__Record extracts__.
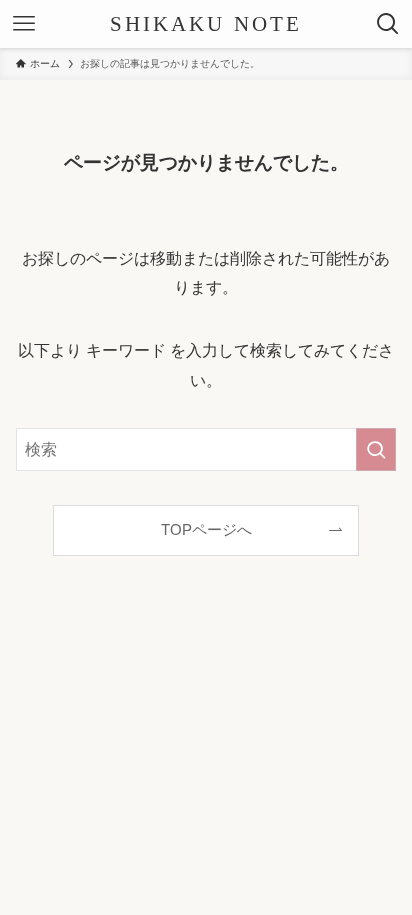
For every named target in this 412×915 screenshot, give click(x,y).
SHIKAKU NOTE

...

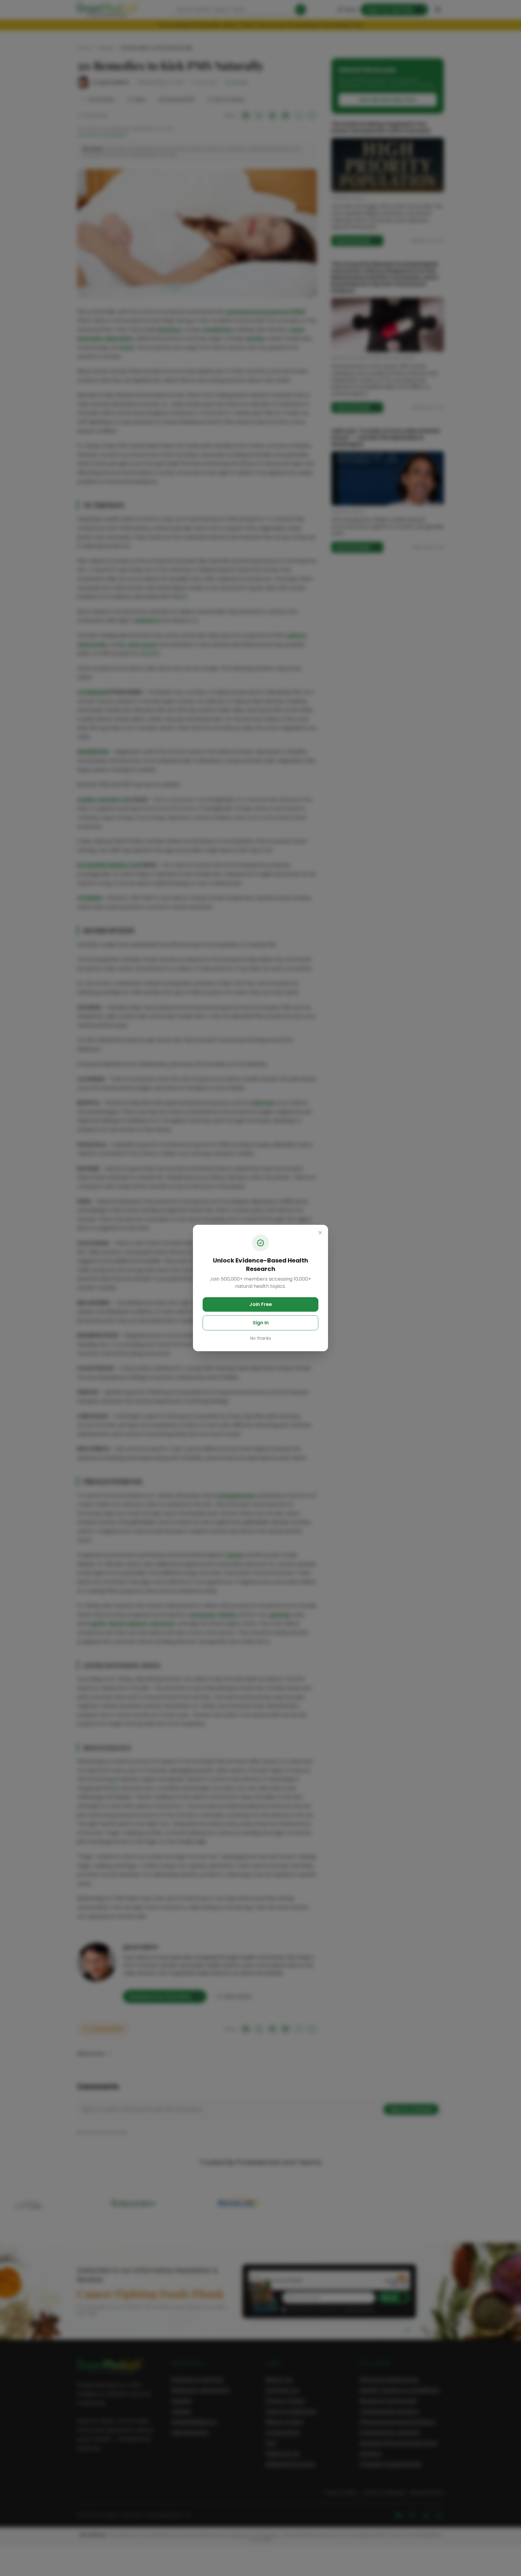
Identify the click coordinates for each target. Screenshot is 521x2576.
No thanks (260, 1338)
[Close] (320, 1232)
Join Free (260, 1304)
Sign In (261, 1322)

__Aim of the exercise__. Copy out only the lines of the records above from the one with "For every named" through the one with "SHIKAKU NOTE", exactly as they stand, both included.

__Task answer__.
For every named target in this 412×915 screenshot, give click(x,y).
SHIKAKU NOTE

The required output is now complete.